Mixed response to Central security

Madras HC Association opposes the move, while TN Advocates Association welcomes it

November 01, 2015 12:00 am | Updated November 17, 2021 02:13 am IST - CHENNAI:

The Madras High Court campus is guarded by over 200 State police personnel lead by an Assistant Commissioner of Police. Among them 132 are armed. Besides, there is a 10-member Special Squad.— Photo: M. Moorthy

The Madras High Court campus is guarded by over 200 State police personnel lead by an Assistant Commissioner of Police. Among them 132 are armed. Besides, there is a 10-member Special Squad.— Photo: M. Moorthy

The Madras High Court’s latest direction setting a November 16 deadline for its campus here to come under a CISF security blanket, a move that will likely turn the premises into a virtual fortress, has evoked mixed response among the legal fraternity.

The First Bench of the court in its order dated October 30 had said that numerous incidents had occurred since the last six years and the police had not been able to control the situation. Some advocates, however, contend that the move is unnecessary as it would give rise to many more issues.

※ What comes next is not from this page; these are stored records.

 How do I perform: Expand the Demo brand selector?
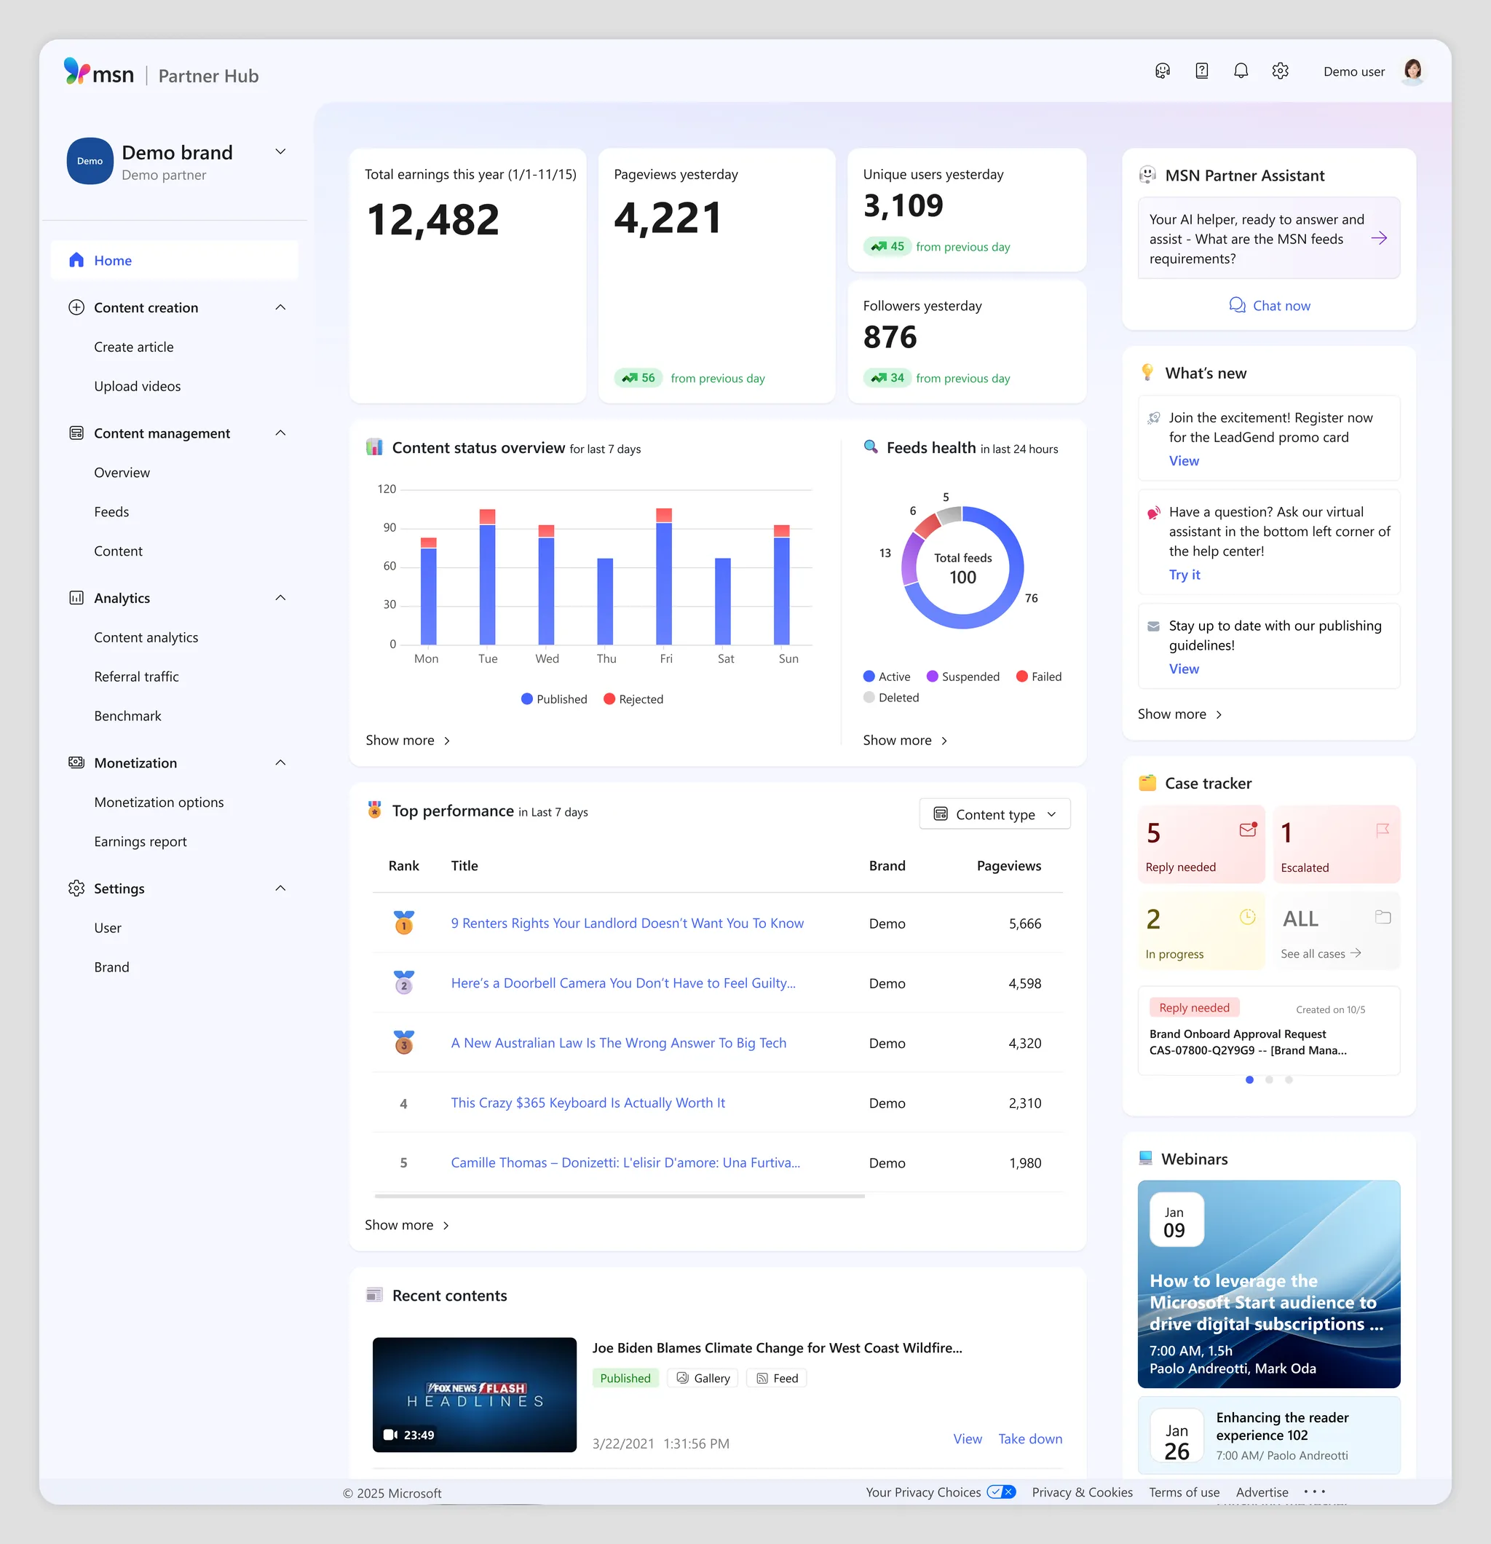[x=280, y=151]
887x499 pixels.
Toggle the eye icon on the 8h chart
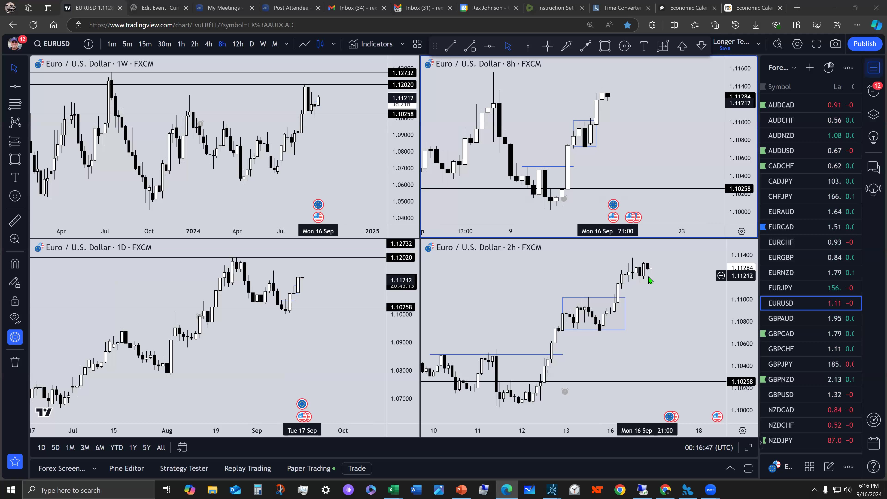pos(742,231)
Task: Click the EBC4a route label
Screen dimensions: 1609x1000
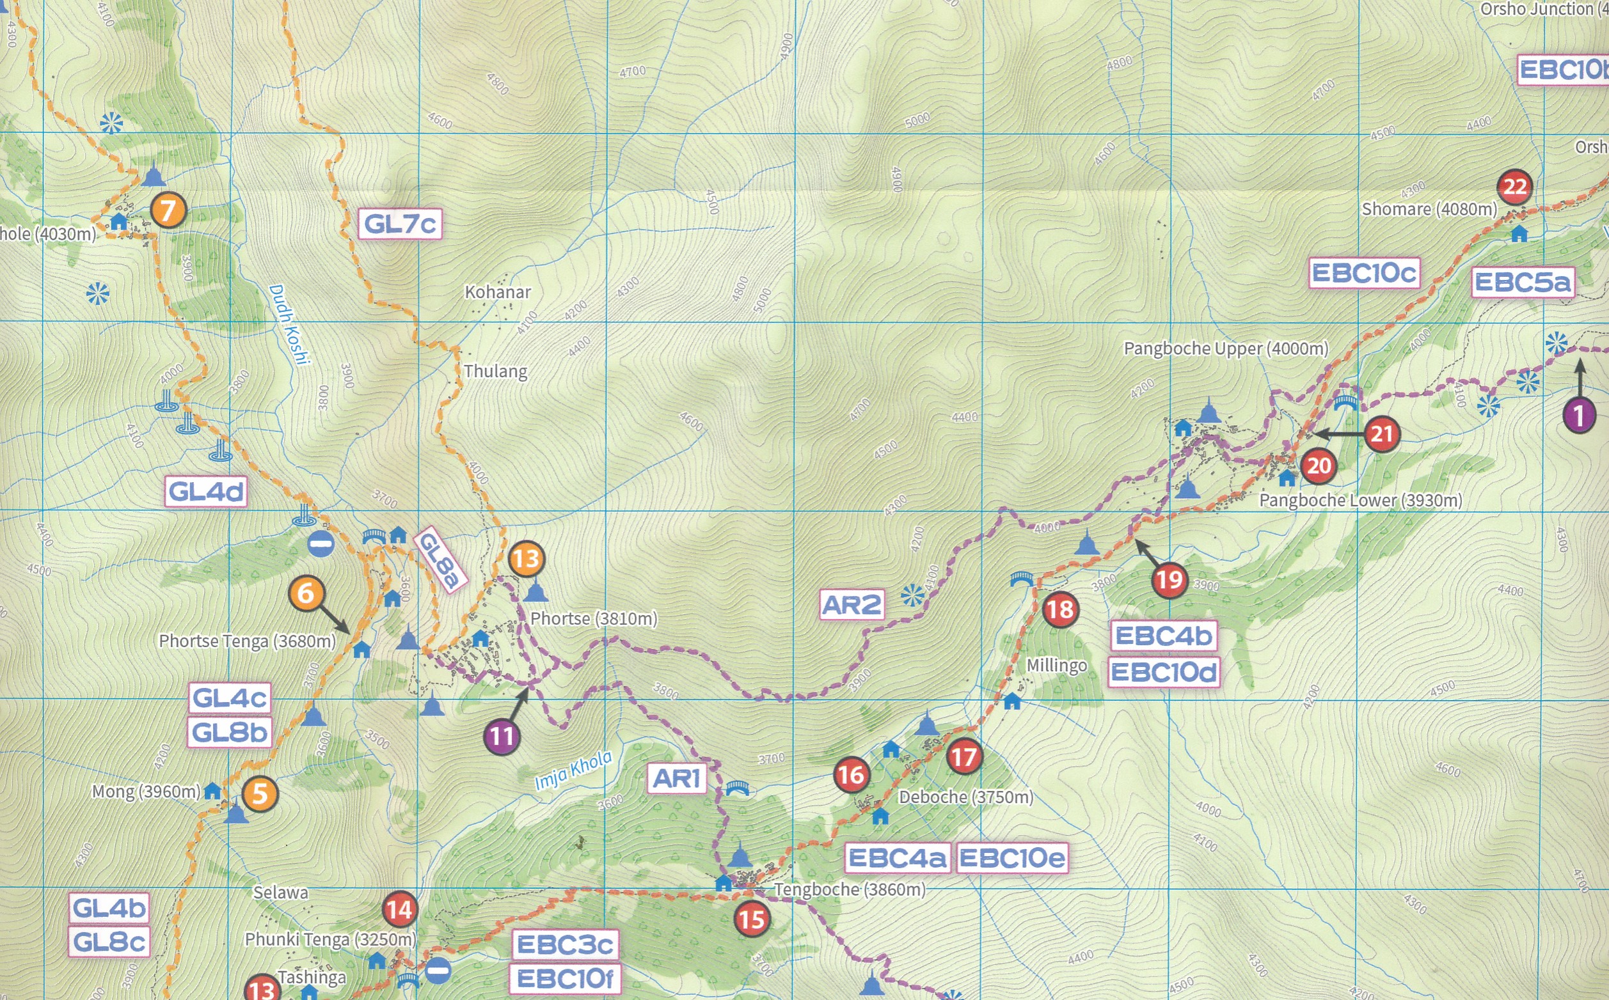Action: [x=897, y=858]
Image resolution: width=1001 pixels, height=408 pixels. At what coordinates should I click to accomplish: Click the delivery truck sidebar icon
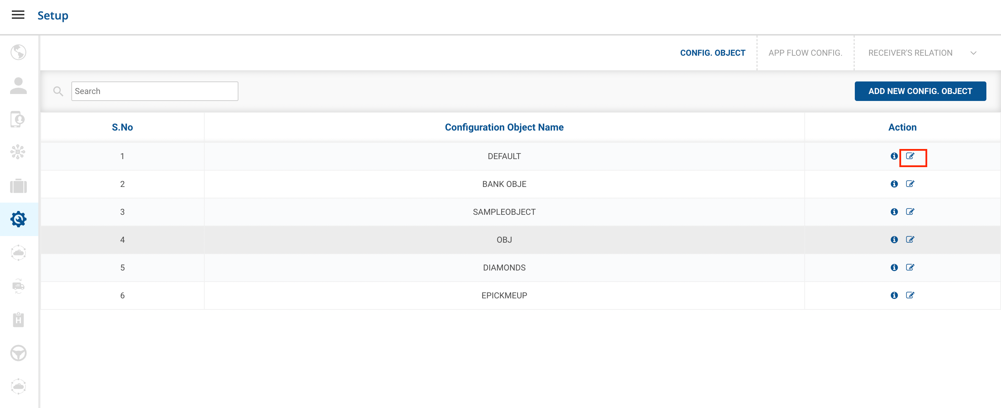coord(18,286)
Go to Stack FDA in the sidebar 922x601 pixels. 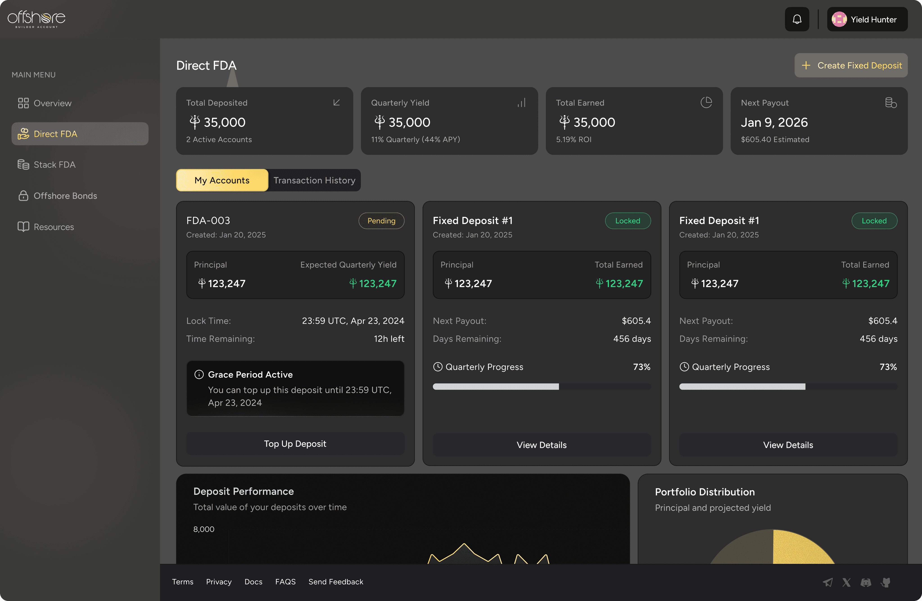54,165
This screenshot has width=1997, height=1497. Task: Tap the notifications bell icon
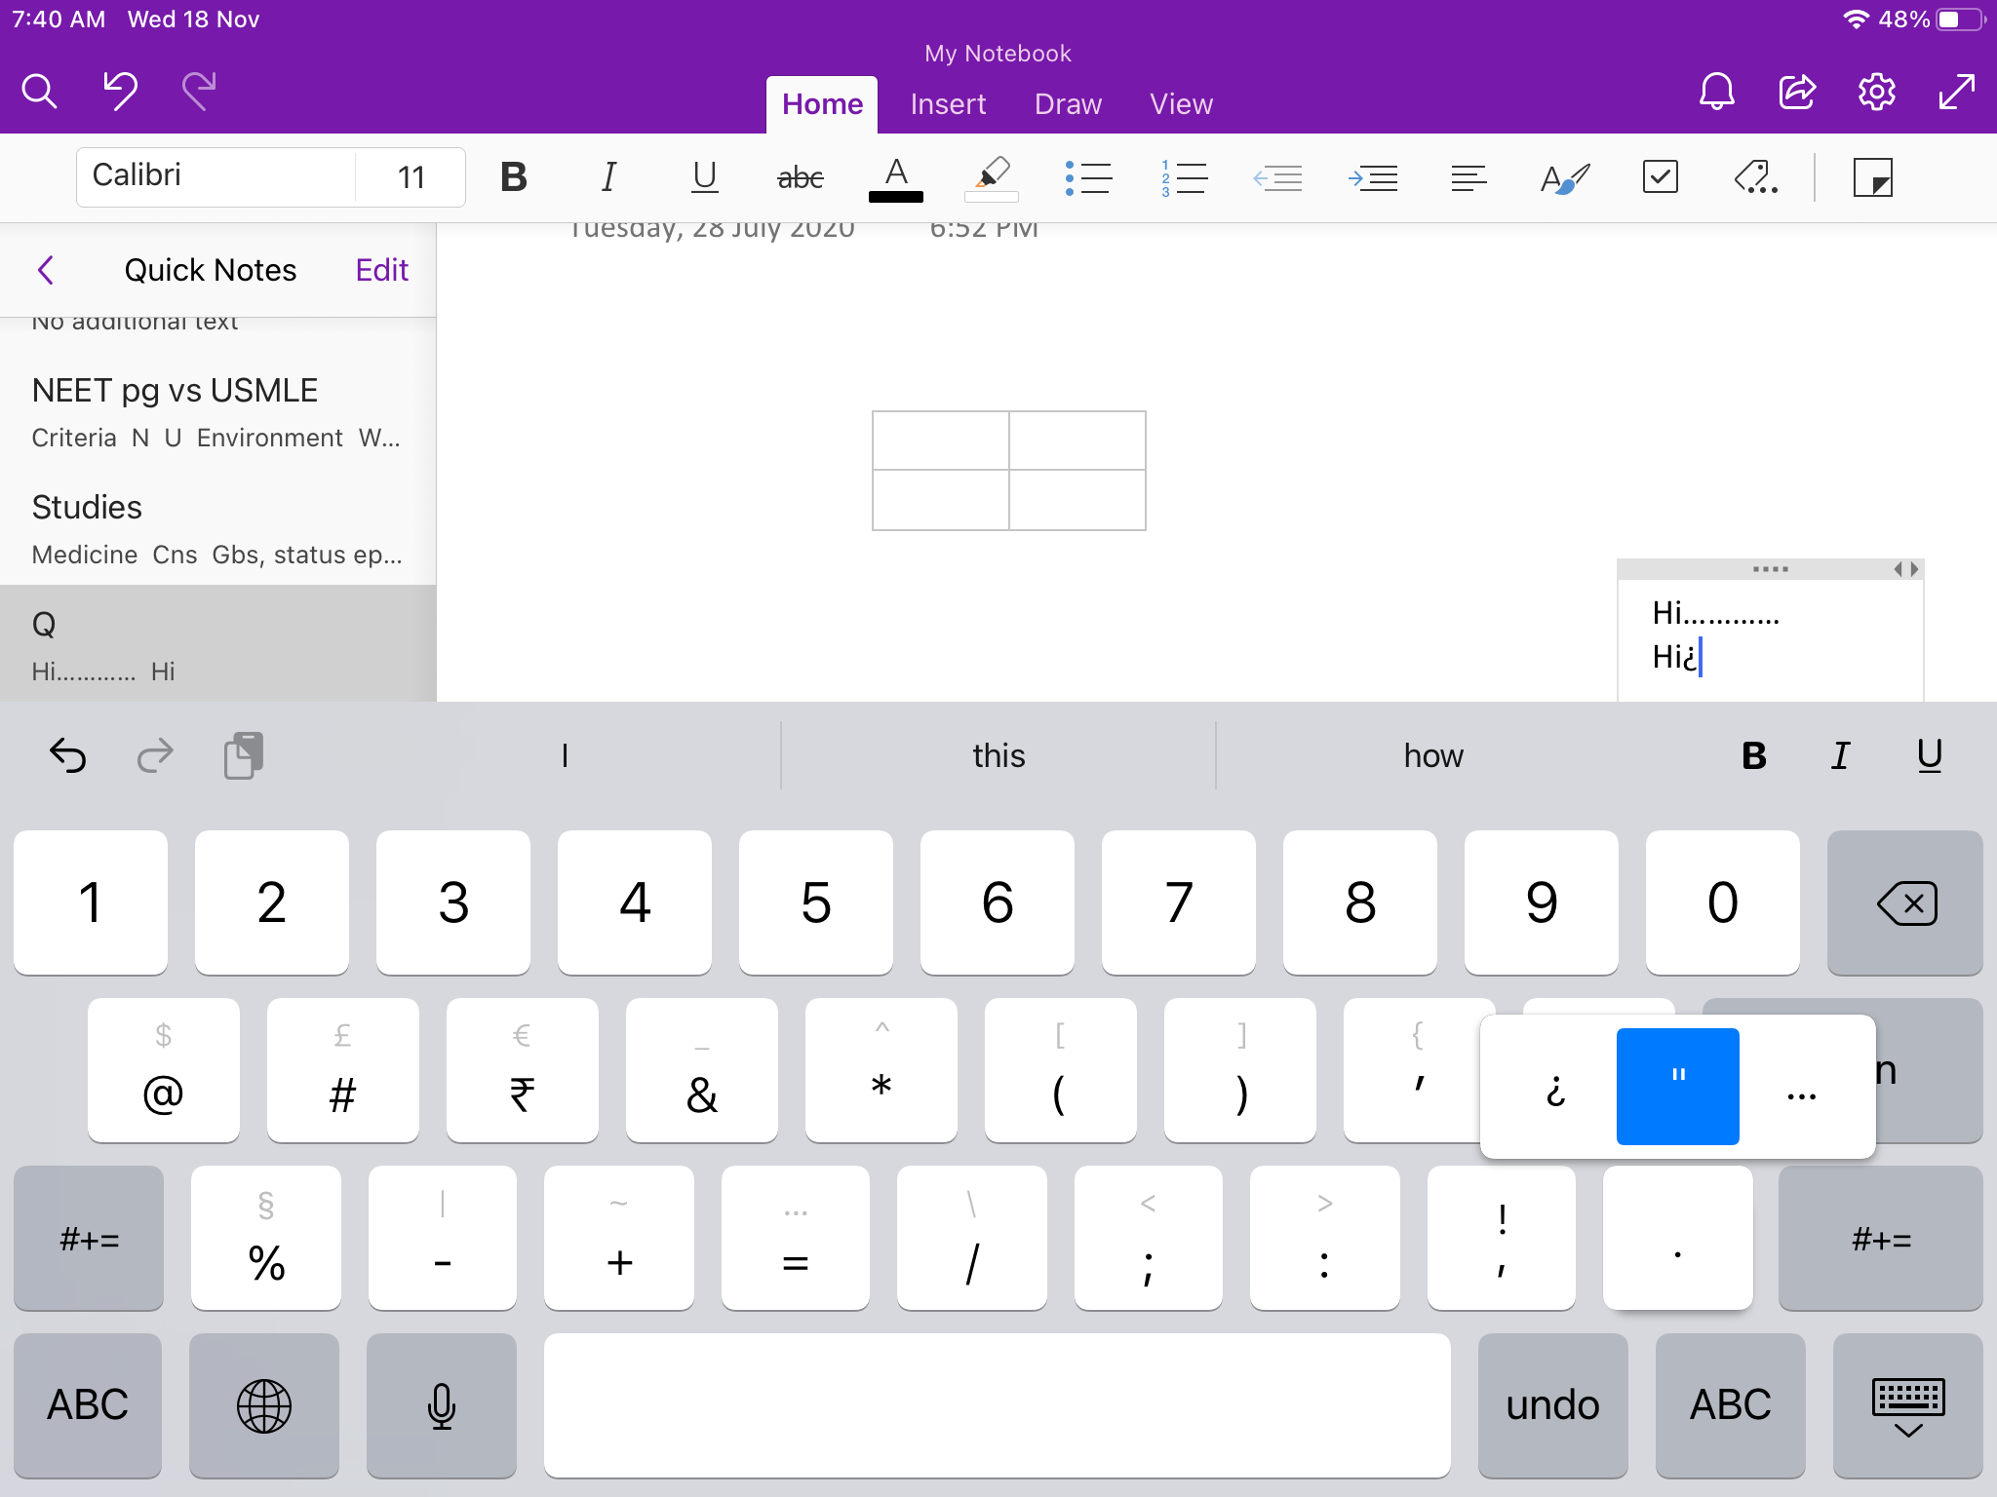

In an early response shortly after the First Bench of the Madras High court pronounced its order directing the State and Central governments to provide CISF security to its campus, R.C. Paul Kanagaraj, president, Madras High Court Advocates Association (MHAA) said, “We welcome the decision to improve the security to the campus. But we completely oppose the move to deploy CISF for the purpose. We have already informed the court that we are ready to provide an undertaking that we will cooperate with the State police.”

The association also apprehended that the language barrier between the CISF personnel and the local advocates would lead to more issues.

But in contrast, the Tamil Nadu Advocates Association (TNAA) whole-heartedly welcomes the move to bring in the CISF.

“We welcome the direction. There is no need for confrontation with the CISF personnel. They will be here to provide security and we are here to discharge our legal profession, so there is no scope for the apprehension that the language barrier would create any problem,” S. Prabakaran, TNAA president, says.

Some lawyers feel making the State government pay Rs. 16 crore in advance for CISF deployment for six months is an unwanted expenditure. However, Mr. Prabakaran disagrees. “Can we blame spending for national security as unnecessary? Providing security to the 150-year-old chartered high court is also of equal importance. When it comes to the security of the institution, such expenses cannot be deemed unnecessary.”

Holding the advocate community responsible for the present situation, K. Santhakumari, president, Tamil Nadu Federation of Women Lawyers, says, “It is only because of the unruly behaviour of a section of advocates that we are facing the present situation.”

However, asked whether the association welcomes the direction, she said, “Since it has come, we need to support it,” and added that “at least now they (a section of advocates) should develop civic sense and discipline.”

She also agreed with view that the CISF personnel’s inability to communicate in the local language might create issues.